ALEXANDRIA, Va. (9/6/13)--A final version of fixed asset regulations will lead the day when the National Credit Union Administration board holds its next open board meeting on Sept. 12.
The NCUA in March proposed plain language revisions to the agency's fixed-asset rule. New definitions and rewordings were also proposed at that time.
The changes would impact NCUA's current fixed-assets rule, Section 701.36, which allows federal credit unions to purchase, hold and dispose of property necessary or incidental to their operations. These fixed assets include office buildings, branch facilities, furniture, computer hardware and software, and ATMs.
The Credit Union National Association has spoken in support of these proposed fixed-asset rule changes, noting the amendments would clarify the regulation by improving its organization, structure and ease of use. However, CUNA also urged the agency to make greater improvements to the rule.
CUNA's recommendations for improving the fixed-assets rule include:
- Eliminating the current regulatory limit imposed on the ownership of fixed assets, which is 5% of a federal credit union's shares, since it is not required under the Federal Credit Union Act;
- Improving the rule's definition of "partially occupy" to clear up some credit union confusion;
- If the cap is retained, using the blanket waiver concept to give credit unions additional flexibility under the fixed-assets rule;
- Adding an appeal process to denied fixed-asset rule waiver requests; and
- Issuing an annual report detailing fixed-asset rule waiver-request statistics from each region.

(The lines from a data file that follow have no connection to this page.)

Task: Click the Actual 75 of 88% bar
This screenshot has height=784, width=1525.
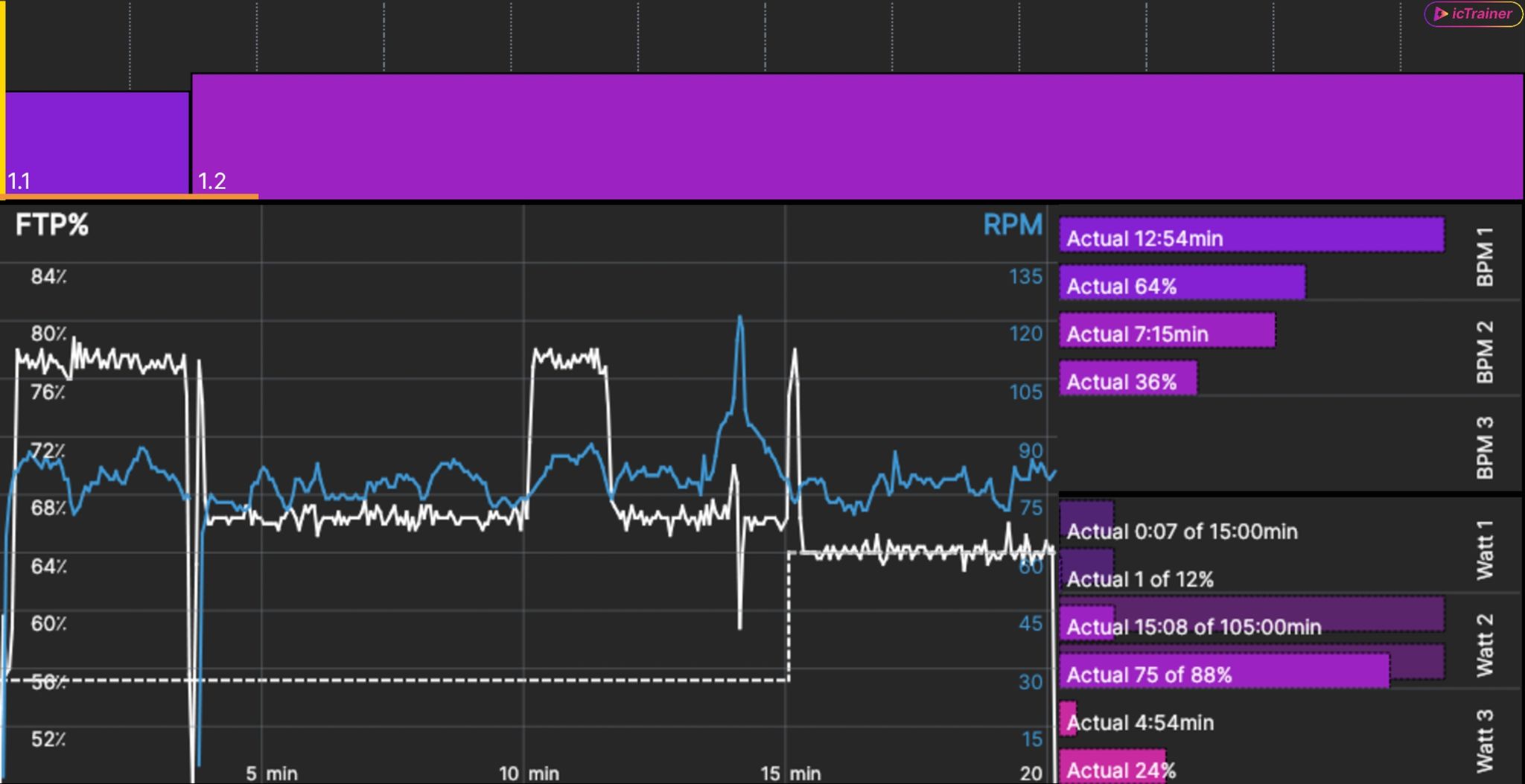Action: tap(1223, 673)
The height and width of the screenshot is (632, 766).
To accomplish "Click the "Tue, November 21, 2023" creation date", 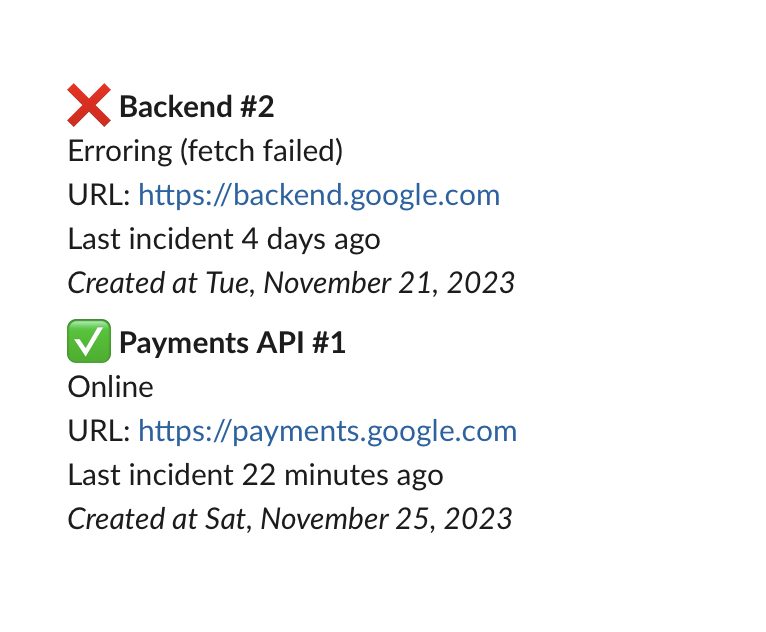I will pos(360,283).
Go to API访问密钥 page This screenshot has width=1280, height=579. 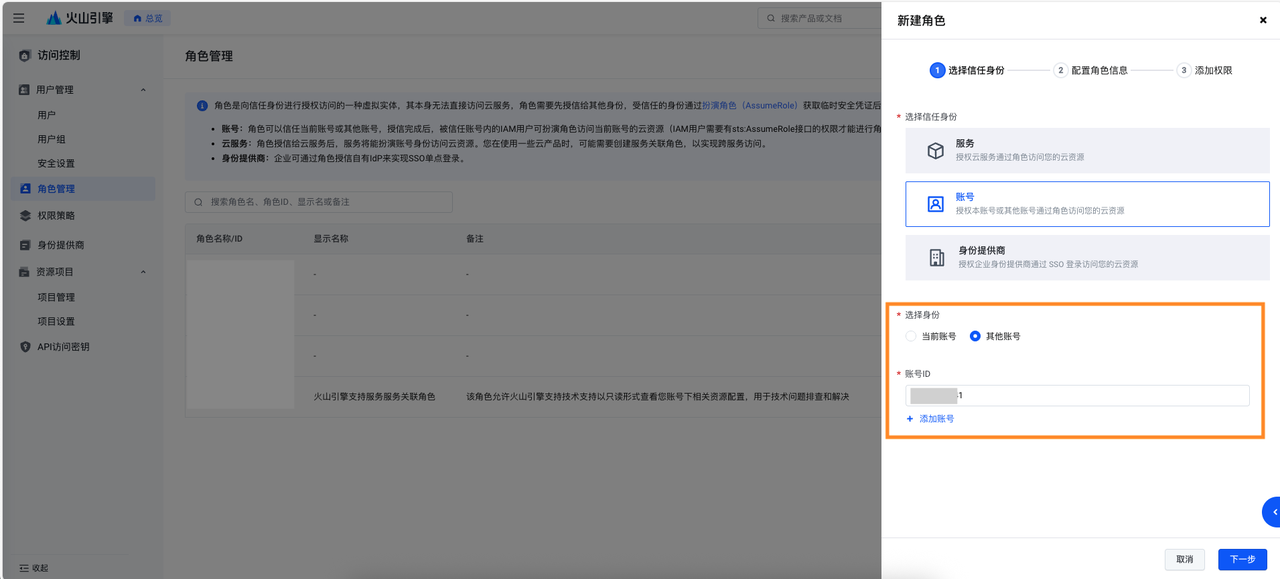pos(63,347)
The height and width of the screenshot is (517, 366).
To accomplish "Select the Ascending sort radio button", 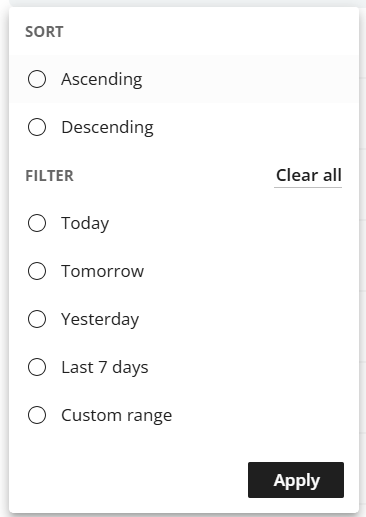I will [x=37, y=79].

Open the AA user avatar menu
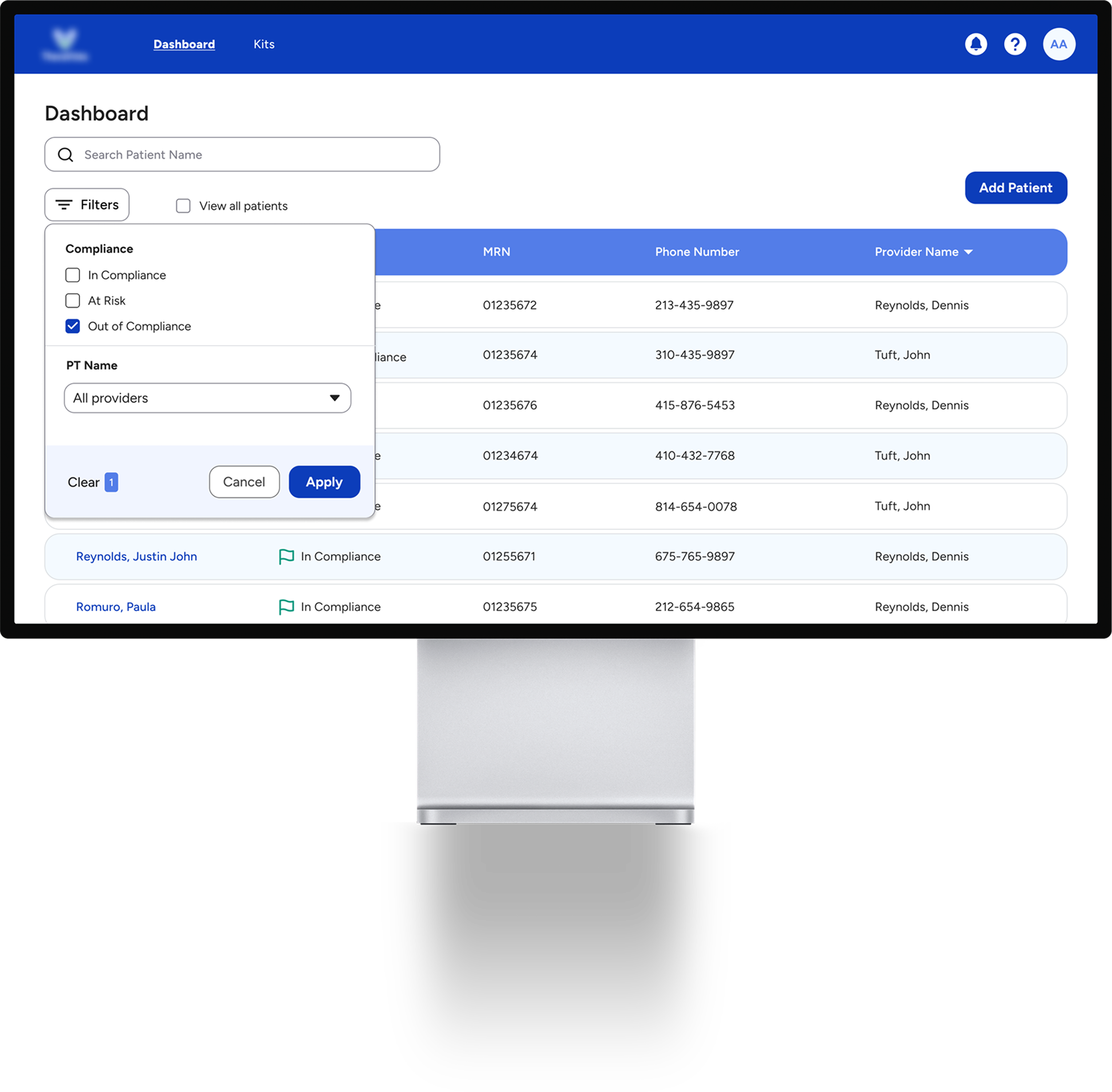pos(1059,44)
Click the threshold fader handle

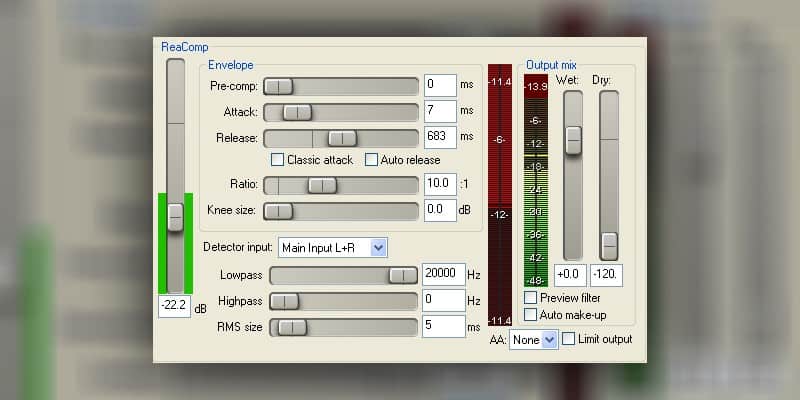176,216

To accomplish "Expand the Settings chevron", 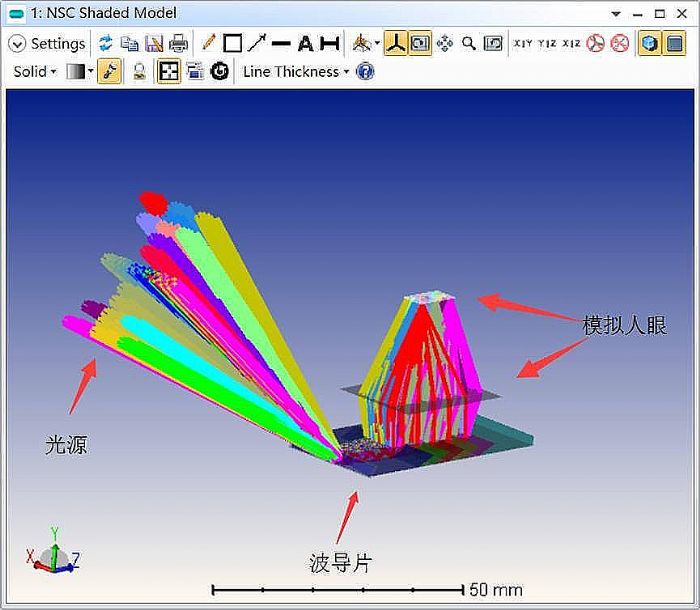I will (17, 43).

The NCUA will also discuss a community charter expansion request filed by Peoples Advantage FCU, Chester, Va.
A proposed rule addressing charitable donation authorizations is also on the open meeting agenda. The closed portion of the agency's board meeting is set to follow the open session. NCUA supervisory activities are the lone item on that meeting agenda.
The Thursday board meetings will be the first attended by new NCUA board member Richard Metsger, who was sworn in late last month in a private ceremony on Capitol Hill.